Midlothian Council had been preparing to ask the Crown Prosecution Service to get involved after the hoarding was considered an ‘unacceptable’ risk to motorists. However a meeting of elected members this week heard that after threatening to take legal action the sign, which had been in place for a number of months vanished.
The board was sited on the slip road of the A68 as it joins the Edinburgh City Bypass.
A report to the council’s planning committee in September said the owner of the advertising board, the owner of the land it was situated on and anyone benefiting from it could face a fine of up to £50,000 for putting it up without planning permission.
And it warned allowing the sign to stay could lead to a ‘sporadic’ spread of additional signs appearing.
Officers said: “The site is in the countryside/greenbelt which affords the land a high level of protection in terms of national and local planning policy.

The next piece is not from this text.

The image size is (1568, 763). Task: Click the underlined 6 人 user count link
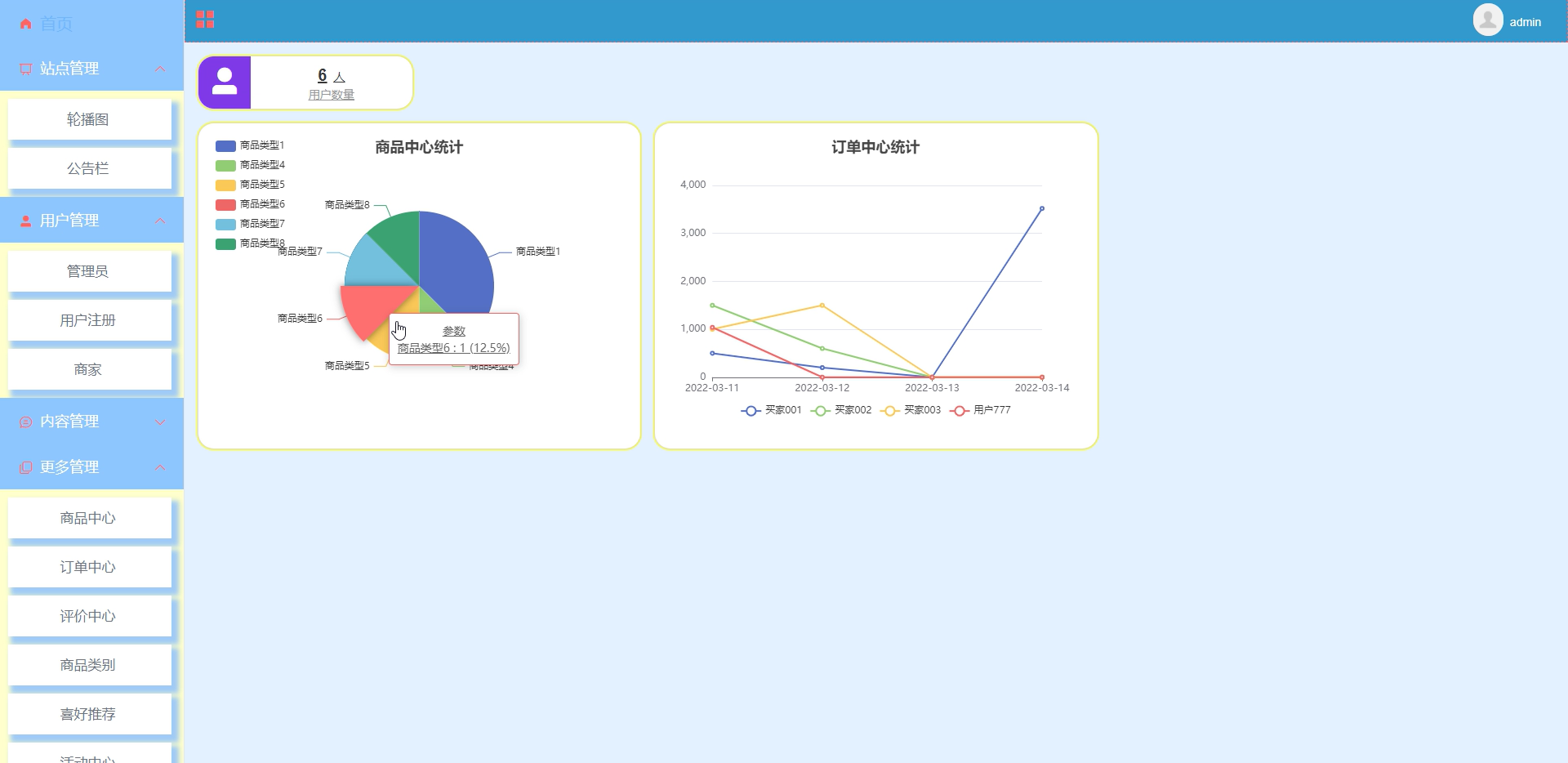click(323, 76)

“The erected advertisement is incongruous and distracts from its setting whilst also introducing a commercial sporadic unplanned form to the locality.
”In terms of public safety, it is considered that the advertisement, situated at a junction of one of the busiest parts of the strategic road network in Scotland is highly likely to provide a situation detrimental to highway safety as a potential distraction to motorist and therefore unacceptable.”

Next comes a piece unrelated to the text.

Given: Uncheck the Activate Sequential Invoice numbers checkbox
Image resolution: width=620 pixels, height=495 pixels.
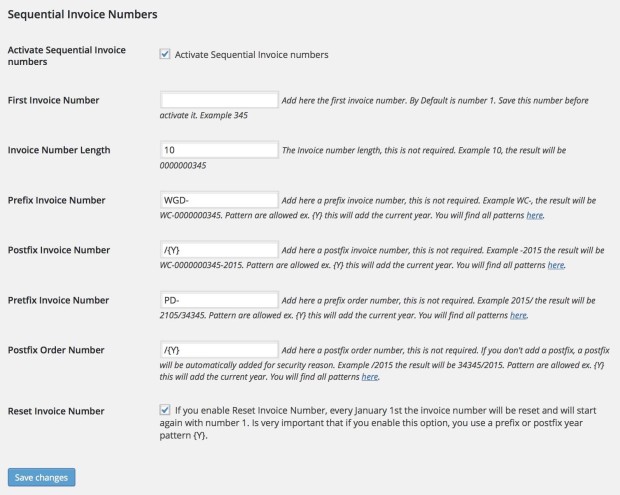Looking at the screenshot, I should point(165,54).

This week the committee was to withdraw instructions to officers to take the case to prosecutors after they were told the billboard had been taken down.
Peter Arnsdorf, head of planning, told the meeting: “Although the breach of planning control has now been resolved an offence had taken place and as such the council can technically still seek prosecutorial action against that
offence.
“However, as the objective of the planning enforcement system is to resolve breaches of planning control rather than to act as a punitive system, it is considered no longer expedient to pursue prosecutorial action.”